◆ Exercise instructions:
Please return the records below exactly as they stand.

◆ Extracted records:

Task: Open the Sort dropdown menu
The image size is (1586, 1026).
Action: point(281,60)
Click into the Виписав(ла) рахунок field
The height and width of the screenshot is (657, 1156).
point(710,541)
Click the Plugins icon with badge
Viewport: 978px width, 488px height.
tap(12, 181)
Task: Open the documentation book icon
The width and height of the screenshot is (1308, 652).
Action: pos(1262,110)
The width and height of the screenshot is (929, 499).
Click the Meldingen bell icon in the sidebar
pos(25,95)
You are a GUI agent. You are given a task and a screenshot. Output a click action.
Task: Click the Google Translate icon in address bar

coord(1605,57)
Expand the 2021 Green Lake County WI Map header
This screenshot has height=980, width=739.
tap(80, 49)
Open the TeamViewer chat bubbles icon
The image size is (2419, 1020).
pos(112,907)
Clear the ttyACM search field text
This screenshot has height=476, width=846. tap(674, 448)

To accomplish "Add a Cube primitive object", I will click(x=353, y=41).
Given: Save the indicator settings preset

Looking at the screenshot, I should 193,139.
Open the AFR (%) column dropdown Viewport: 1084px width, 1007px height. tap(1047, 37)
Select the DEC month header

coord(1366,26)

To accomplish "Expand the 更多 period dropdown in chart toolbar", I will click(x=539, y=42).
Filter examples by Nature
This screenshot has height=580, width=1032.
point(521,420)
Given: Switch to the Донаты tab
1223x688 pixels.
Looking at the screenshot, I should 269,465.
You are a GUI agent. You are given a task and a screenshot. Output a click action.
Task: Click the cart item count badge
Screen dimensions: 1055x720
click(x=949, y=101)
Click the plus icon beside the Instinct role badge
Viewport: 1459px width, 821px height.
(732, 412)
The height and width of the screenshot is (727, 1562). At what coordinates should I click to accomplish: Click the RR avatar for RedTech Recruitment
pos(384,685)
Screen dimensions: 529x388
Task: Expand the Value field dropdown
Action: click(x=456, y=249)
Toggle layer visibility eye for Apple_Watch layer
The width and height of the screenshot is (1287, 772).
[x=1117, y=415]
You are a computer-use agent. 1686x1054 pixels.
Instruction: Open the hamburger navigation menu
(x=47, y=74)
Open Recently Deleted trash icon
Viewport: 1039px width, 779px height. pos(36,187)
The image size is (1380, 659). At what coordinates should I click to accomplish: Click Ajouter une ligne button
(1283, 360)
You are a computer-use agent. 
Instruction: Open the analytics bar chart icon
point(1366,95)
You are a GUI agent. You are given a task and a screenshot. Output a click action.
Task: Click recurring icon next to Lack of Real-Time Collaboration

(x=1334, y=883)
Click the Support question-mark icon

◆ Output:
Task: Open the Sort dropdown menu
The image size is (1586, 1026).
Action: point(281,60)
Click into the Виписав(ла) рахунок field
The height and width of the screenshot is (657, 1156).
point(710,541)
Click the Plugins icon with badge
Viewport: 978px width, 488px height.
tap(12, 181)
Task: Open the documentation book icon
The width and height of the screenshot is (1308, 652).
Action: pos(1262,110)
The width and height of the screenshot is (929, 499).
Click the Meldingen bell icon in the sidebar
pos(25,95)
You are a GUI agent. You are given a task and a screenshot. Output a click action.
Task: Click the Google Translate icon in address bar

coord(1605,57)
Expand the 2021 Green Lake County WI Map header
This screenshot has height=980, width=739.
tap(80, 49)
Open the TeamViewer chat bubbles icon
The image size is (2419, 1020).
pos(112,907)
Clear the ttyACM search field text
This screenshot has height=476, width=846. tap(674, 448)

To accomplish "Add a Cube primitive object", I will click(x=353, y=41).
Given: Save the indicator settings preset

Looking at the screenshot, I should 193,139.
Open the AFR (%) column dropdown Viewport: 1084px width, 1007px height. tap(1047, 37)
Select the DEC month header

coord(1366,26)

To accomplish "Expand the 更多 period dropdown in chart toolbar", I will click(x=539, y=42).
Filter examples by Nature
This screenshot has height=580, width=1032.
point(521,420)
Given: Switch to the Донаты tab
1223x688 pixels.
Looking at the screenshot, I should 269,465.
You are a GUI agent. You are given a task and a screenshot. Output a click action.
Task: Click the cart item count badge
Screen dimensions: 1055x720
click(x=949, y=101)
Click the plus icon beside the Instinct role badge
Viewport: 1459px width, 821px height.
(732, 412)
The height and width of the screenshot is (727, 1562). At what coordinates should I click to accomplish: Click the RR avatar for RedTech Recruitment
pos(384,685)
Screen dimensions: 529x388
Task: Expand the Value field dropdown
Action: click(x=456, y=249)
Toggle layer visibility eye for Apple_Watch layer
The width and height of the screenshot is (1287, 772).
[x=1117, y=415]
You are a computer-use agent. 1686x1054 pixels.
Instruction: Open the hamburger navigation menu
(x=47, y=74)
Open Recently Deleted trash icon
Viewport: 1039px width, 779px height. pos(36,187)
The image size is (1380, 659). At what coordinates should I click to accomplish: Click Ajouter une ligne button
(1283, 360)
You are a computer-use agent. 
Instruction: Open the analytics bar chart icon
point(1366,95)
You are a GUI agent. You are given a task and a screenshot. Output a click action.
Task: Click recurring icon next to Lack of Real-Time Collaboration

(x=1334, y=883)
Click the Support question-mark icon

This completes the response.